* Set task *
Resume the excerpt below on the Emacs identifierify function, writing on from its last sentence.

* Excerpt to read *
☆ ☆ ☆ ☆ ☆

Also, I ended up using a slightly more sophisticated version of that code:
(defun identifierify (beg end) "Convert region to an identifier-ish." (interactive "r") (save-restriction (narrow-to-region beg end) (downcase-region beg end) (replace-regexp-in-region "[^a-z]+$" "" (point-min) (point-max)) (replace-regexp-in-region "[^a-z]+" "_" (point-min) (point-max))))
The first replace-regexp-in-region
just deletes any non-letter characters at the end of the region. (This makes sense, since an (English) sentence usually ends with punctuation, but always starts with a letter, so deleting non-letters at the end is useful.) For that to work, I needed the save-restriction
/narrow-to-region
combo, so that the $
would indeed catch the “end”. Otherwise, $
would not match if the end
parameter did not coincide with end of line. (Incidentally, this very change was a good workaround for the bug I mentioned – in fact, this is precisely the way the bug was fixed in Emacs.)

☆ ☆ ☆ ☆ ☆

* Information given *

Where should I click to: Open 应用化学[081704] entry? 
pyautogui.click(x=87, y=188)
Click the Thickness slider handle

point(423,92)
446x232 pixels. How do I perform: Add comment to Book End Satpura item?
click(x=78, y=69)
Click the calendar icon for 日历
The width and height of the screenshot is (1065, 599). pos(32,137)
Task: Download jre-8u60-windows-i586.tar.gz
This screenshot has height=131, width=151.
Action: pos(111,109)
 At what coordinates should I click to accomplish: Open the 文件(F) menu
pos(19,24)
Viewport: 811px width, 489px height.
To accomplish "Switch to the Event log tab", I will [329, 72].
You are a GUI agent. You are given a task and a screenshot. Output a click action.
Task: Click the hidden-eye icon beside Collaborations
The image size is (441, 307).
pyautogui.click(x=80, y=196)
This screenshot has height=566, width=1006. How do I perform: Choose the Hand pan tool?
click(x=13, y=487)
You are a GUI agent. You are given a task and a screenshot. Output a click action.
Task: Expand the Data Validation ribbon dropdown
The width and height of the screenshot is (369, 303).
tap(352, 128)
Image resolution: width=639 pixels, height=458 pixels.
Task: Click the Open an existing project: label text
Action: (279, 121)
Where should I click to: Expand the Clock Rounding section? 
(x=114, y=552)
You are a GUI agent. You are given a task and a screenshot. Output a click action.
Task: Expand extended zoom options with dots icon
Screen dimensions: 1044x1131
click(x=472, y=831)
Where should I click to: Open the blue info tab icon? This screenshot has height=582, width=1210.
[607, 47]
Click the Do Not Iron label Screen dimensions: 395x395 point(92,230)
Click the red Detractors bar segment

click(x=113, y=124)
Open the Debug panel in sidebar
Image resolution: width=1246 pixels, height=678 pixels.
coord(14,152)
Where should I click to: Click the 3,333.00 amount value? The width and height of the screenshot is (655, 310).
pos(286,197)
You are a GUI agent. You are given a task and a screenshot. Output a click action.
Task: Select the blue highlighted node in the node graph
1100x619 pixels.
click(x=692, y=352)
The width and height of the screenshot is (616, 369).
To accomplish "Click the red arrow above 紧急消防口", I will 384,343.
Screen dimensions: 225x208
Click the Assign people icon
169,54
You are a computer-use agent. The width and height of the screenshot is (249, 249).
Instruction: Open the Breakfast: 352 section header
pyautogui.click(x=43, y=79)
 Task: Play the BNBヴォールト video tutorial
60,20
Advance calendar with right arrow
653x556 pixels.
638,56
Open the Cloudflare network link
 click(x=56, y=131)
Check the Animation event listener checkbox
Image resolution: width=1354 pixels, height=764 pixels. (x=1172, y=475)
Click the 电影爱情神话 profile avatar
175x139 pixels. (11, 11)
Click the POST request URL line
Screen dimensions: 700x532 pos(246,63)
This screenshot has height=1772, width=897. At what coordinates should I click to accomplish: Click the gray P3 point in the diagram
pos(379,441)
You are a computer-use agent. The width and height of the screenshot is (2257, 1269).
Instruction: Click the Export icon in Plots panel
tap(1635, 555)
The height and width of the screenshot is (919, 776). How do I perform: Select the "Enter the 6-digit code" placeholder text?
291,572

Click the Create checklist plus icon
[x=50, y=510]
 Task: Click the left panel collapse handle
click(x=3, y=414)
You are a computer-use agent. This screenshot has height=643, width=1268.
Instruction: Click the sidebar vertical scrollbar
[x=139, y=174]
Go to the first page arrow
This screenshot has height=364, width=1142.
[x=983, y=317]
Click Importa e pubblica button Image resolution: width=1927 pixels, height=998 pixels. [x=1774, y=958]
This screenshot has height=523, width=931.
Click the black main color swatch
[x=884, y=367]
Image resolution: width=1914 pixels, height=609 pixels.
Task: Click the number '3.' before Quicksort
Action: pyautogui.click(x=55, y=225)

☆ ☆ ☆ ☆ ☆

* Final result *
By the way, replace-regexp-in-region
and its cousin replace-string-in-region
seem so useful (they are basically programmatic equivalents of query-replace
and query-replace-regexp
) that I immediately regretted not mentioning them in my Elisp book. It turned out, however, that I actually couldn’t have done that, since they were introduced in Emacs about a year ago, when the book was close to being finished (and I didn’t use the most recent Emacs right from the Git repo). Turns out that even after all those years, there are still useful (and pretty basic) things people add to Emacs!